◆ **TASK STATEMENT**: Do not include the pictures; repeat the rest of the data exactly.

◆ **RAW DATA**:

————————

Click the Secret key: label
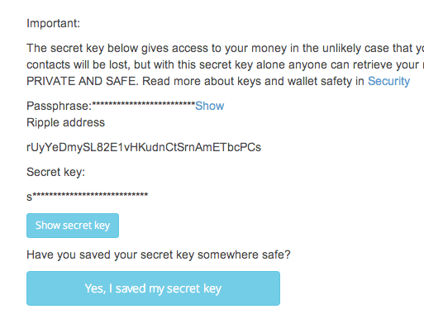click(56, 172)
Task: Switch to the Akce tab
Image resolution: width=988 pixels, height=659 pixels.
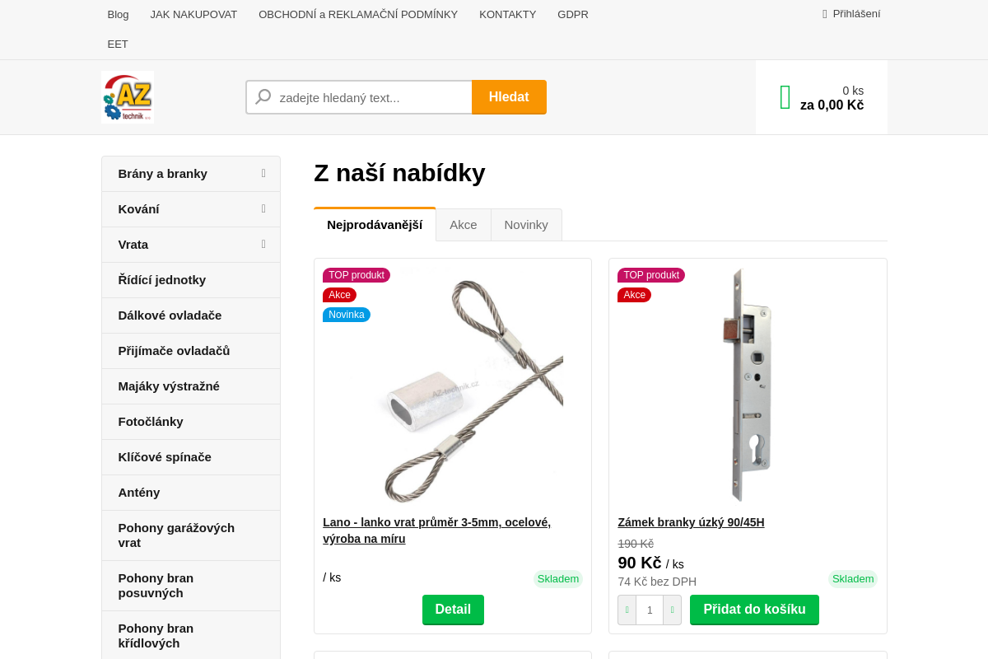Action: (463, 224)
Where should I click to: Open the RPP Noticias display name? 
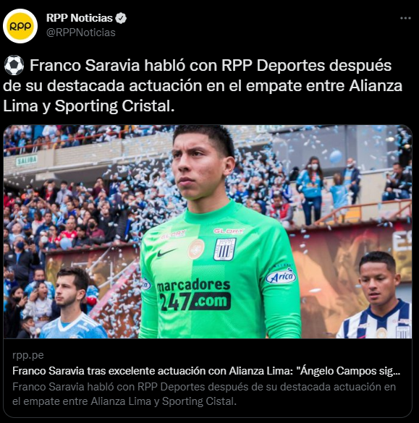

————————

◆ **TASK SOLUTION**:
Click the Secret key: label
click(56, 172)
Task: Switch to the Akce tab
Image resolution: width=988 pixels, height=659 pixels.
Action: (463, 224)
Where should I click to: Open the RPP Noticias display name? 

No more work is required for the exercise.